▶ Short problem 1: Write out the passage on Mr. Gulen's schools in full, word for word.

___ Supplied text

The schools, he said, illustrate why Mr. Gulen should be extradited. They “give him political influence in a very big way,” he said.
Mr. Aslandogan said the schools Mr. Amsterdam accuses of impropriety “are American institutions serving American children and their parents. Any illegal or unethical action by individuals who are allegedly sympathizers of the Hizmet movement would be against the movement’s core values.”
Both camps are focused on Washington, D.C., where they are enlisting lawmakers and lobbyists to argue for or against Mr. Gulen and his causes. The Alliance, which backs Mr. Gulen, hired the Podesta Group Inc., co-founded by the chairman of Hillary Clinton’s White House campaign, John Podesta, and now run by his brother, Tony Podesta.

______

▶ Short problem 2: Reproduce the saved entries below with each "tab" swapped for "panel" and nothing else altered. Omit the pictures.

___ Material

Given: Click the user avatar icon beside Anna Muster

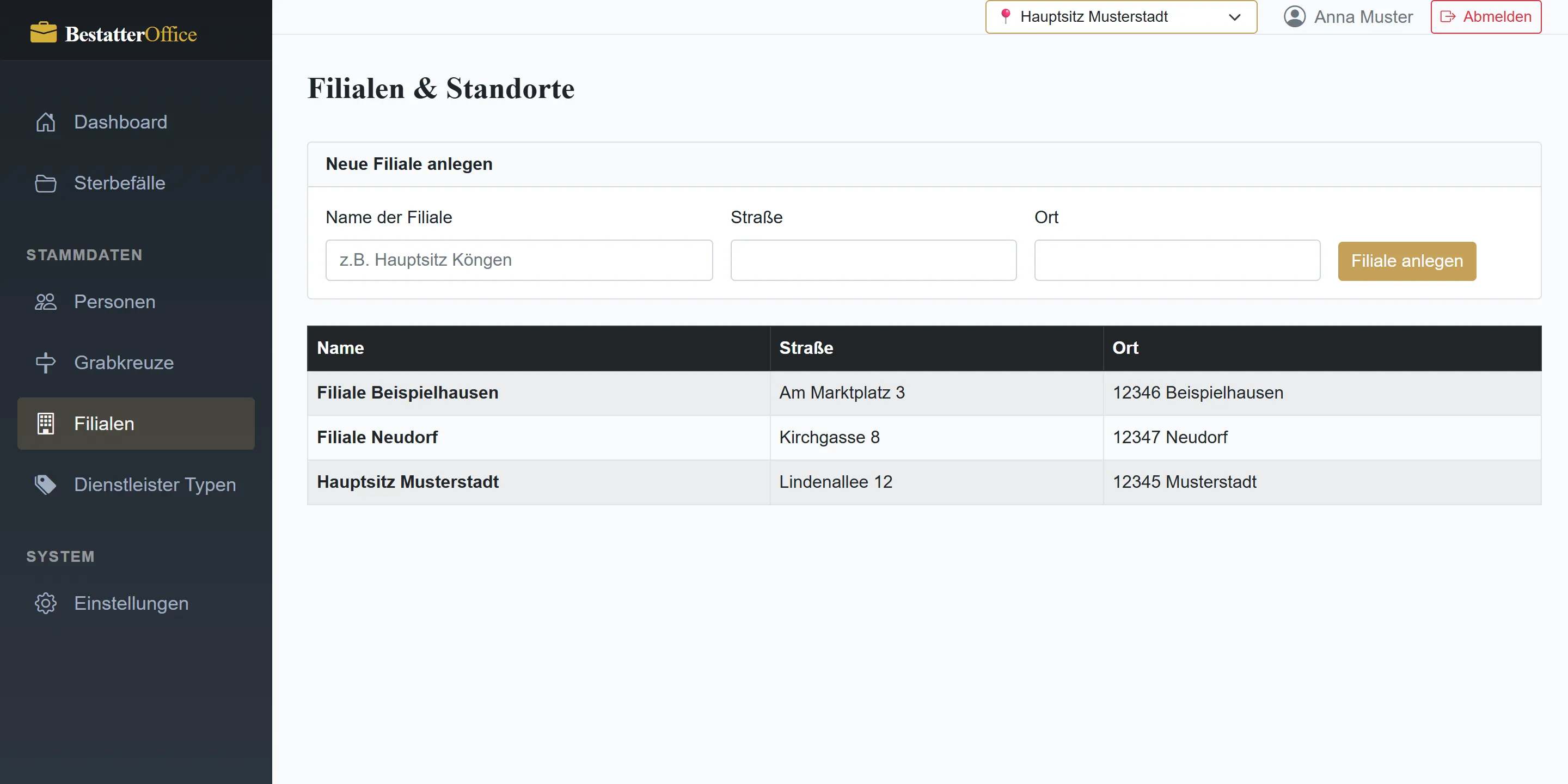Looking at the screenshot, I should [1294, 16].
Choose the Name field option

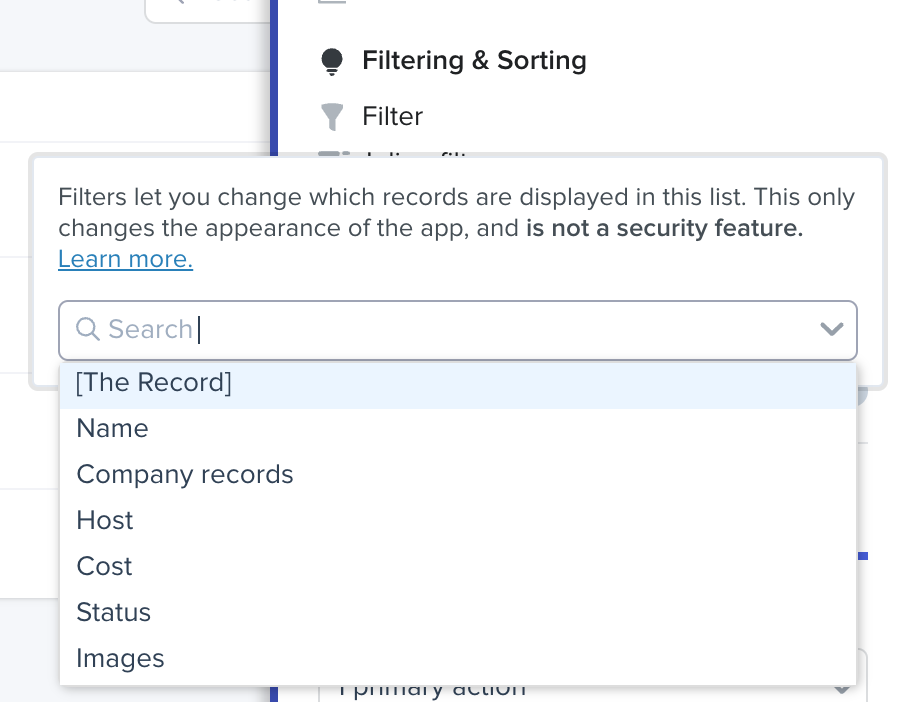coord(112,429)
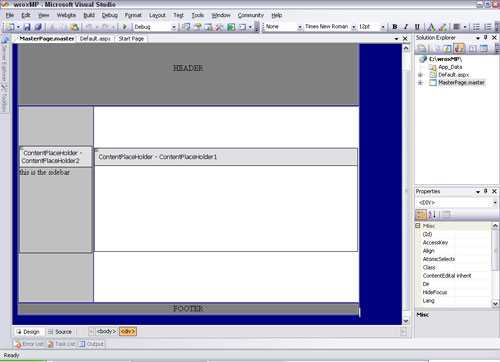Open the Website menu

coord(66,15)
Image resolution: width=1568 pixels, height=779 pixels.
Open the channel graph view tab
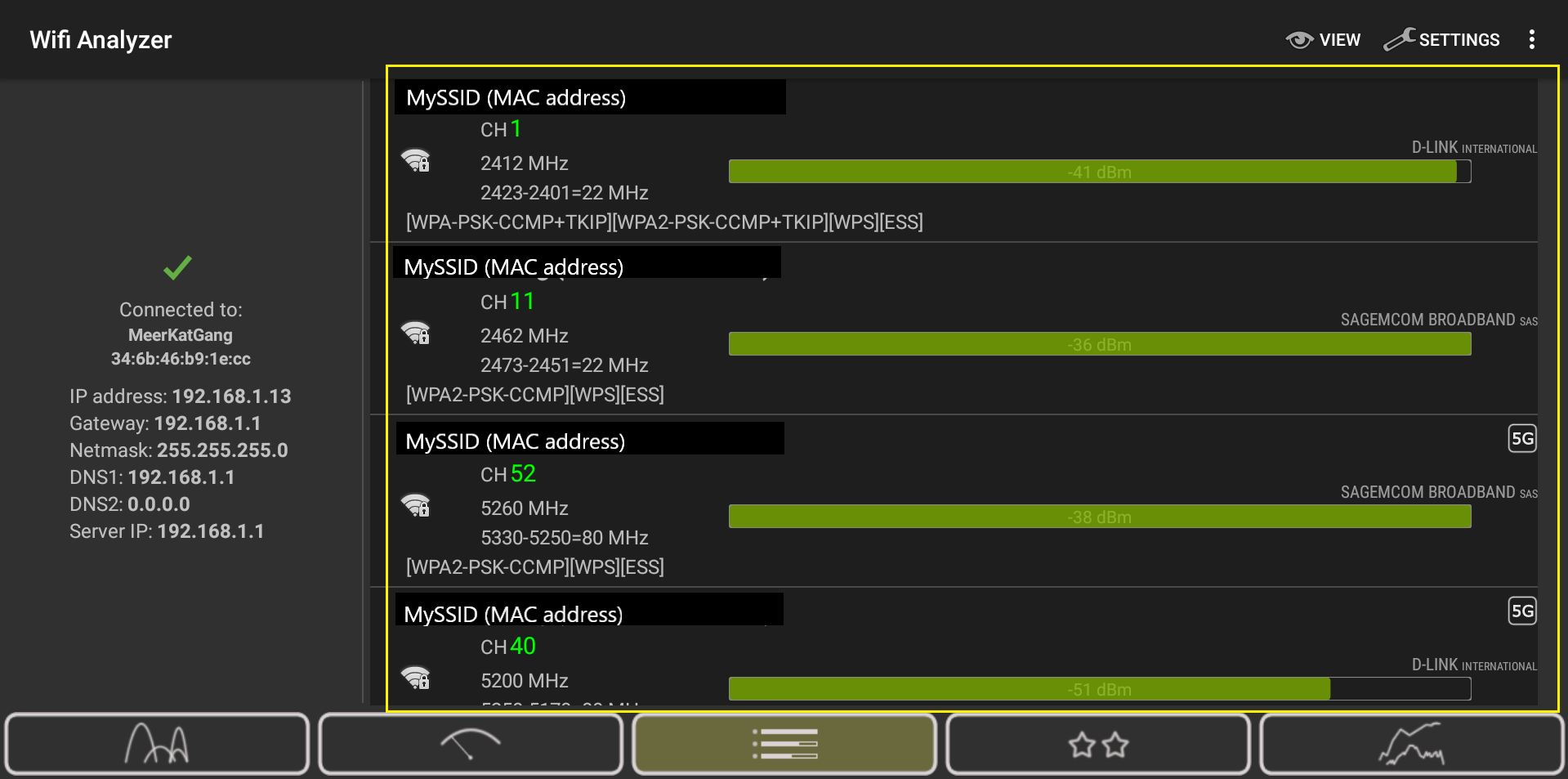[157, 744]
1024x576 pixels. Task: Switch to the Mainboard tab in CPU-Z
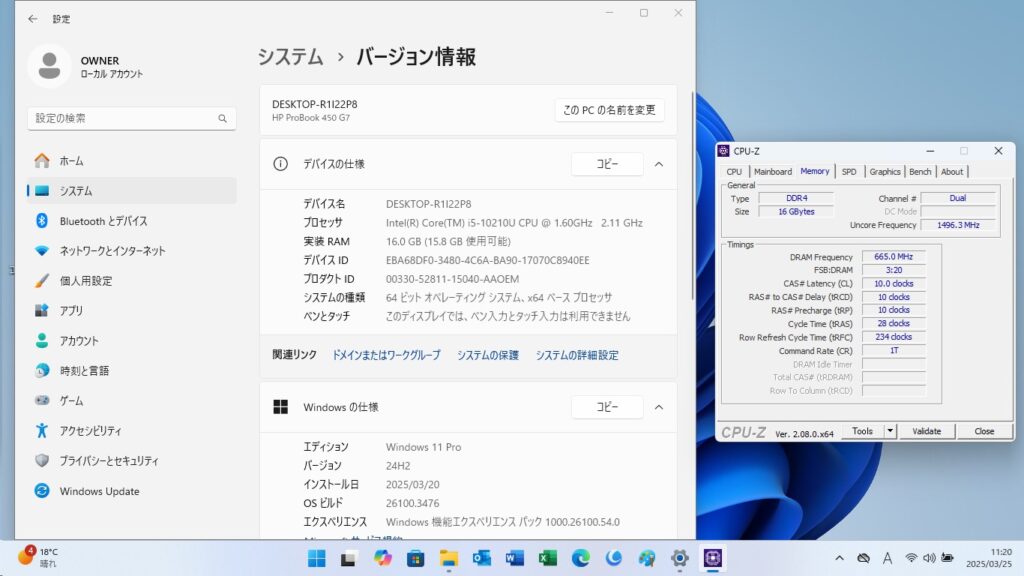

______

▶ Correct result 1:
The schools, he said, illustrate why Mr. Gulen should be extradited. They “give him political influence in a very big way,” he said.
Mr. Aslandogan said the schools Mr. Amsterdam accuses of impropriety “are American institutions serving American children and their parents. Any illegal or unethical action by individuals who are allegedly sympathizers of the Hizmet movement would be against the movement’s core values.”
Both camps are focused on Washington, D.C., where they are enlisting lawmakers and lobbyists to argue for or against Mr. Gulen and his causes. The Alliance, which backs Mr. Gulen, hired the Podesta Group Inc., co-founded by the chairman of Hillary Clinton’s White House campaign, John Podesta, and now run by his brother, Tony Podesta.

▶ Correct result 2:
Given: Click the user avatar icon beside Anna Muster

Looking at the screenshot, I should [1294, 16].
Choose the Name field option

coord(112,429)
Open the Website menu

coord(66,15)
Image resolution: width=1568 pixels, height=779 pixels.
Open the channel graph view panel
[157, 744]
1024x576 pixels. Task: Switch to the Mainboard panel in CPU-Z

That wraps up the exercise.